There is no systematic way (besides brute force - that is a system, right?) to predict the crystal structure of the metals. Even sticking just to the transition metals, as you have noted, there are quite a variety. The primary ones are as you have noted $fcc$, $bcc$, and $hcp$ (ignoring the rhombohedral Hg).
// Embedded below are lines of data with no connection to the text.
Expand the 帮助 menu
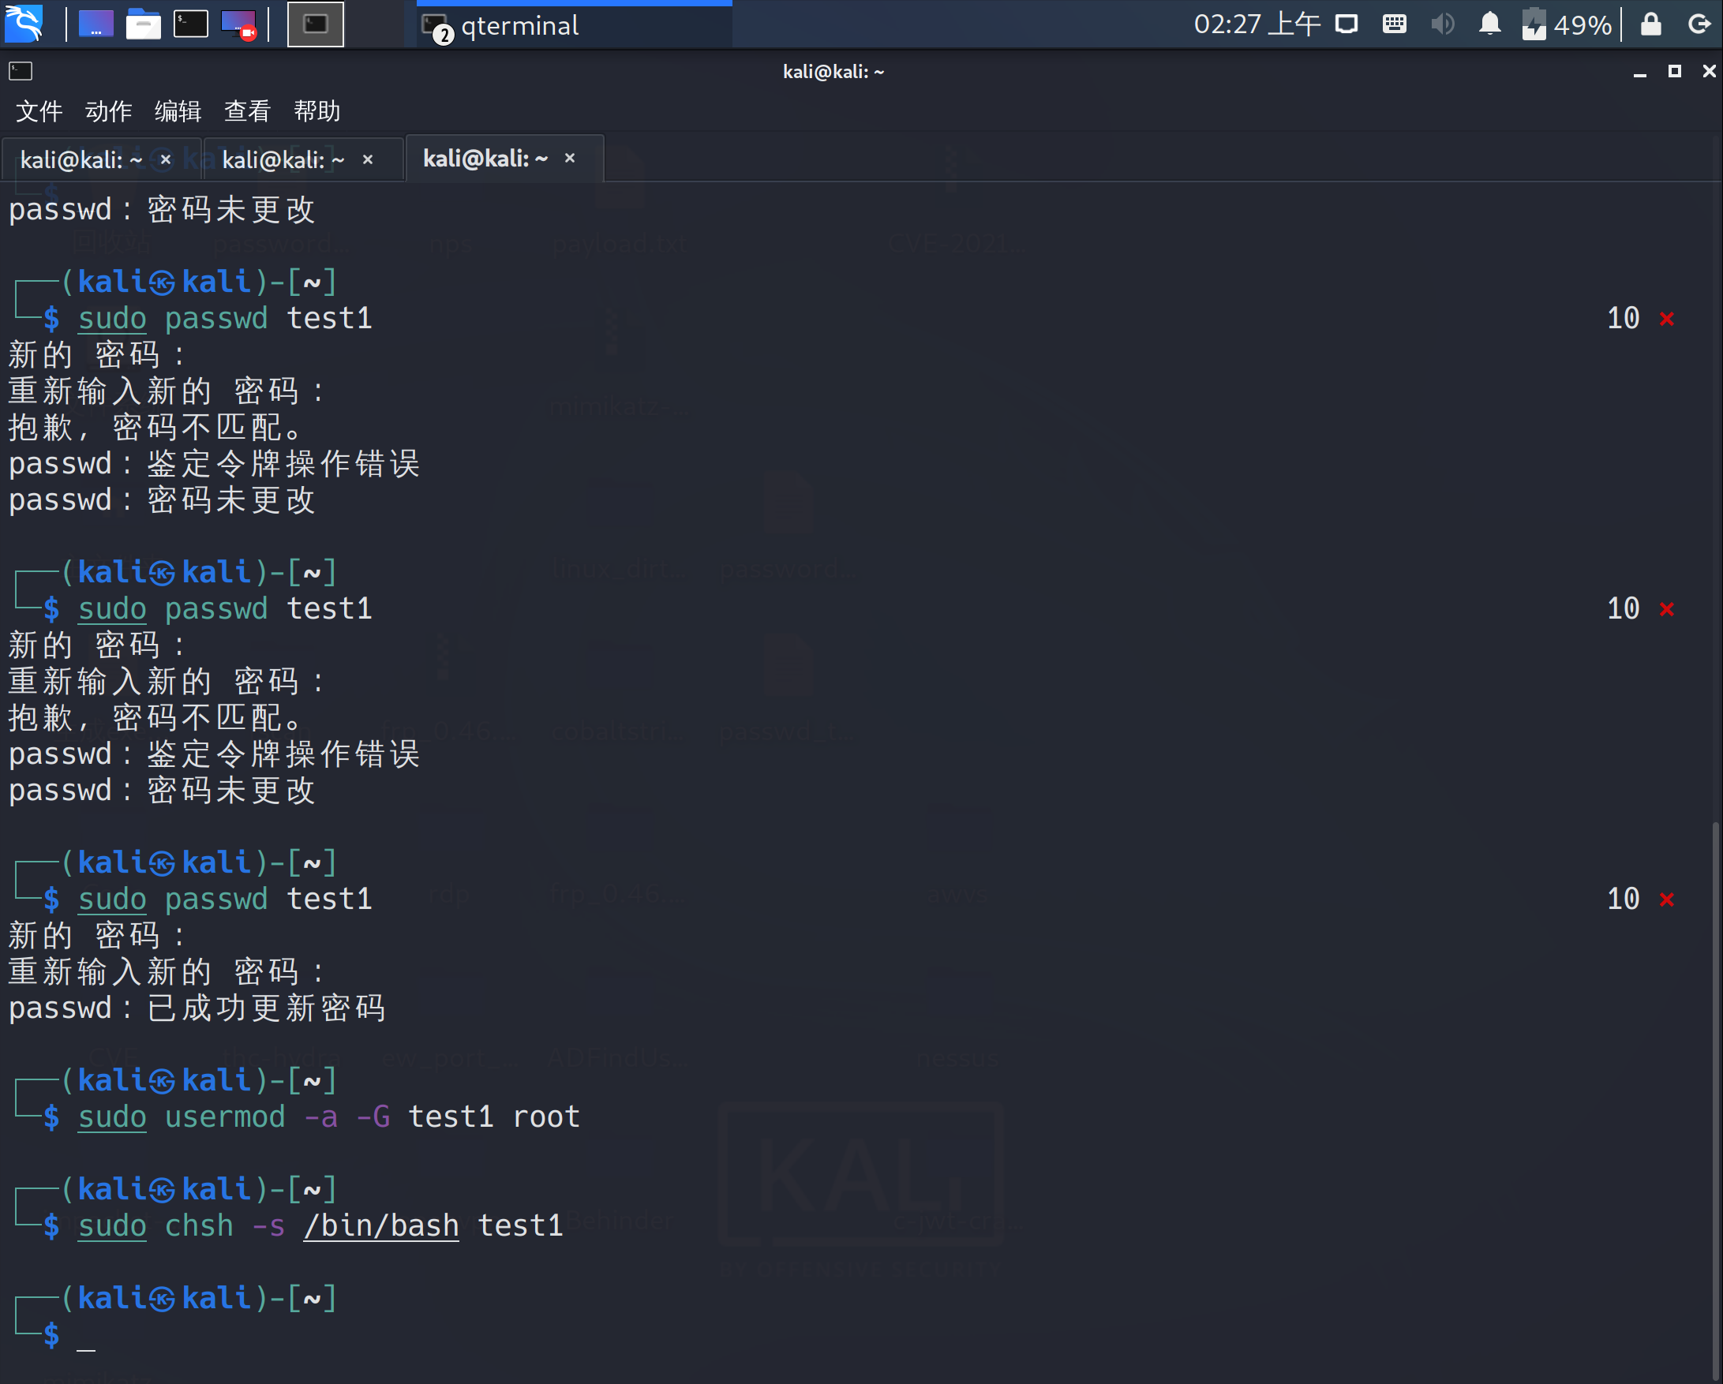 316,111
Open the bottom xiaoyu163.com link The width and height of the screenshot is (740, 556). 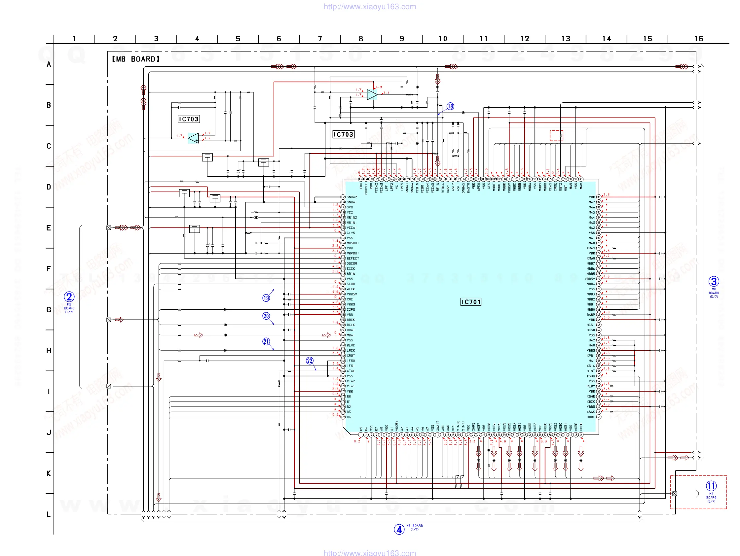pyautogui.click(x=370, y=553)
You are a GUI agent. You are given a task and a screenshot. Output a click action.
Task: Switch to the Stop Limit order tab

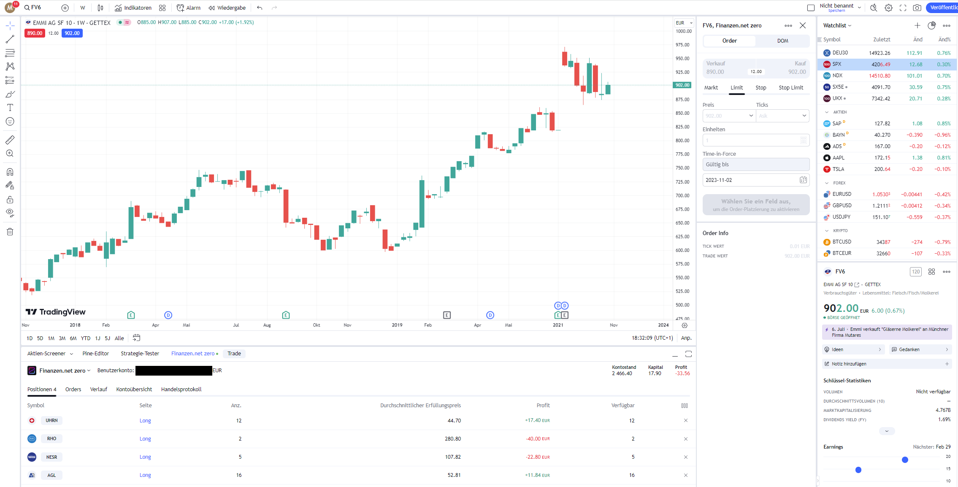tap(790, 88)
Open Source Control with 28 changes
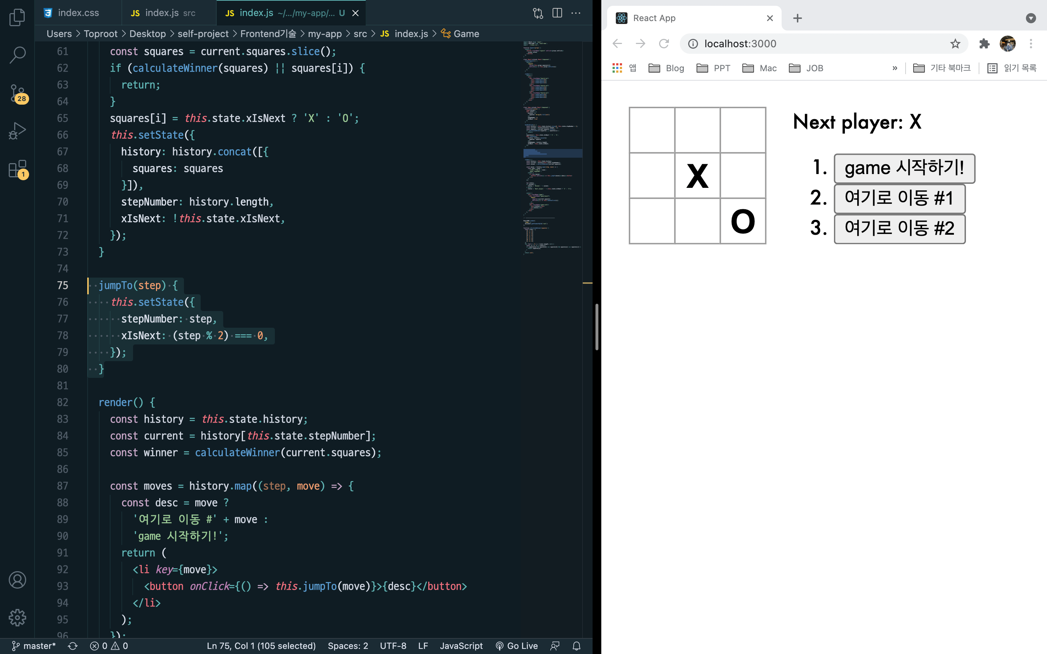Viewport: 1047px width, 654px height. click(17, 93)
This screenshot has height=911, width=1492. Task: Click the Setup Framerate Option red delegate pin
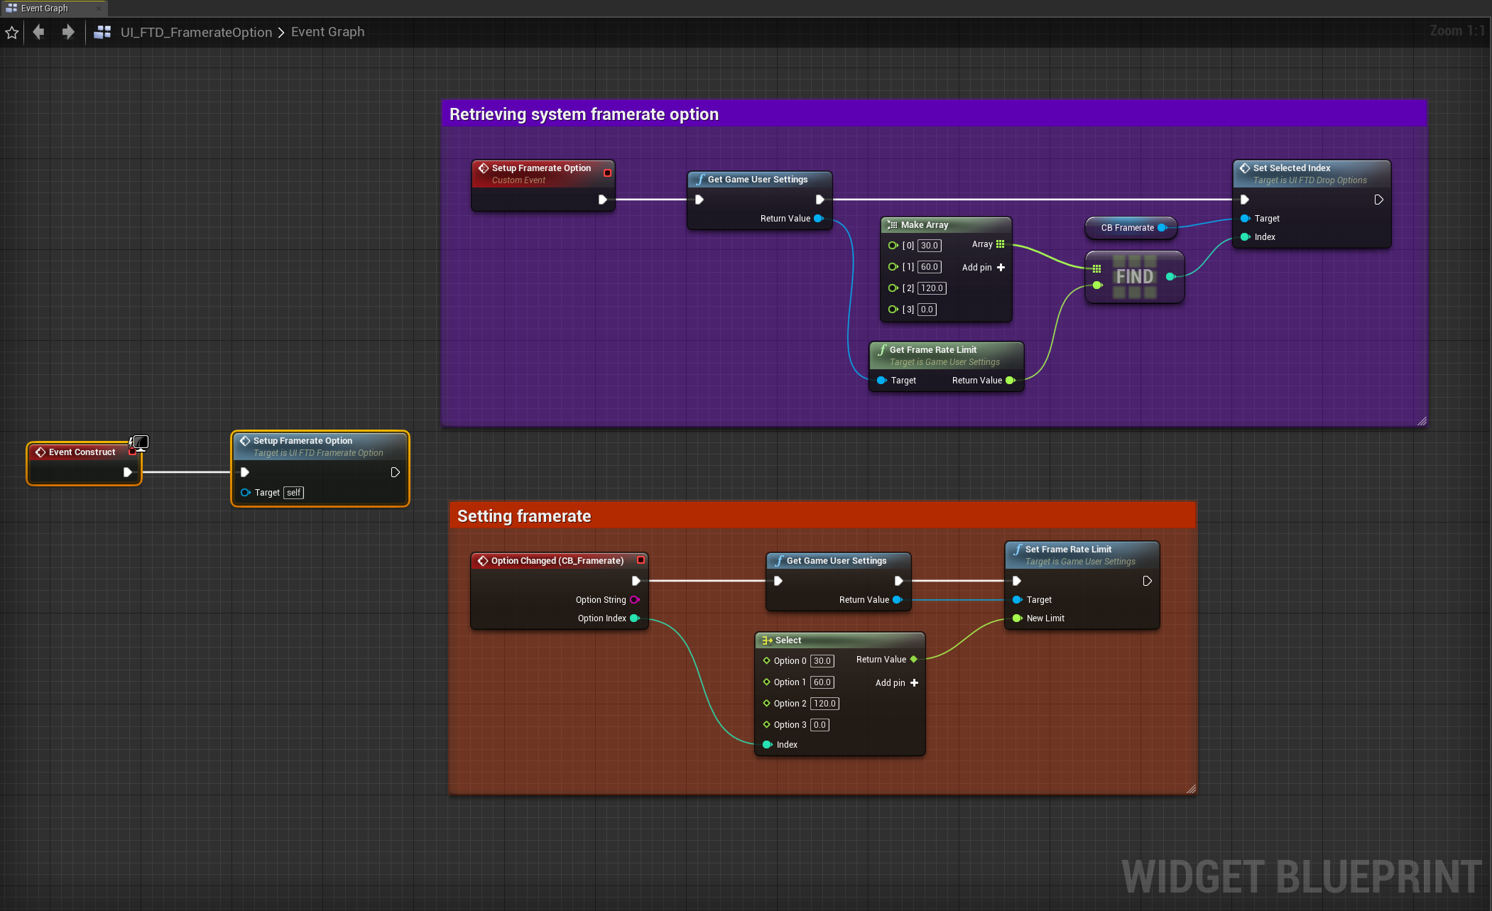point(607,173)
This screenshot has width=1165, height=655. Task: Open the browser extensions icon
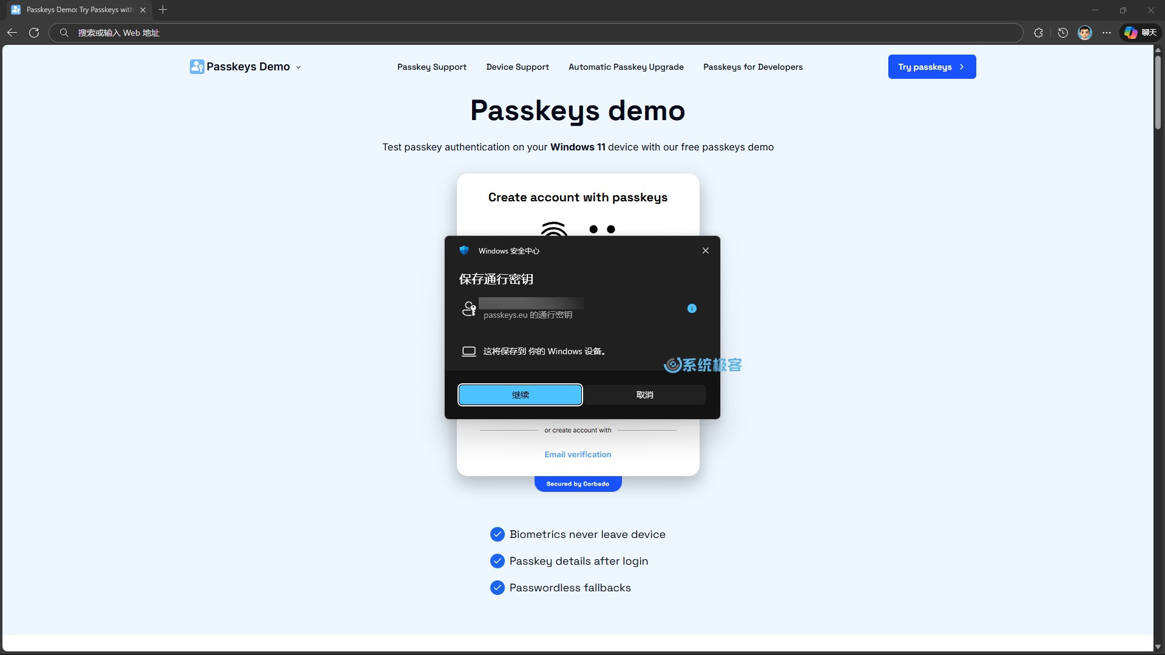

Several issues arise here. First, there is little difference between $fcc$ and $hcp$ - they are both close packed structures with the only the stacking order changing (ABCABC for $fcc$ and ABABAB for $hcp$). An estimate of the free energy difference between these two crystal structures can be obtained 'SGTE Data for Pure Elements', A.T. Dinsdale, CALPHAD 15(4) 317-425 (1991), the compilation of elemental thermodynamic data. Here one finds that for Ag ($fcc$), the $hcp$ phase is only 300J/mol higher free energy (at T=0K). Similarly, for Co ($hcp$), the $fcc$ phase is only 427 J/mol higher. So, the free energy differences aren't necessarily that much, making an $a\ priori$ differtiation impossible. (I'll note here that Ru and Os are $hcp$ crystals, not simple cubic as you stated).
The second factor that is difficult to determine is the impact of magnetic free energy on the equilibrium crystal structure (as included in the above reference). Iron is the most obvious candidate to consider this, and it does not disappoint. As observed, the equilibrium crystal structure at room temperature is $bcc$. Heating leads to a change to $fcc$ at $910C$, then back to $bcc$ at $1400C$. If the magnetic contributions to the free energy are ignored, the observed crystal structures would instead be $hcp$ at low temperatures, a transition to $fcc$ at around $200C$, and a brief appearance of $bcc$ right before melting. I see no way that one could predict these particular changes in phases with temperature.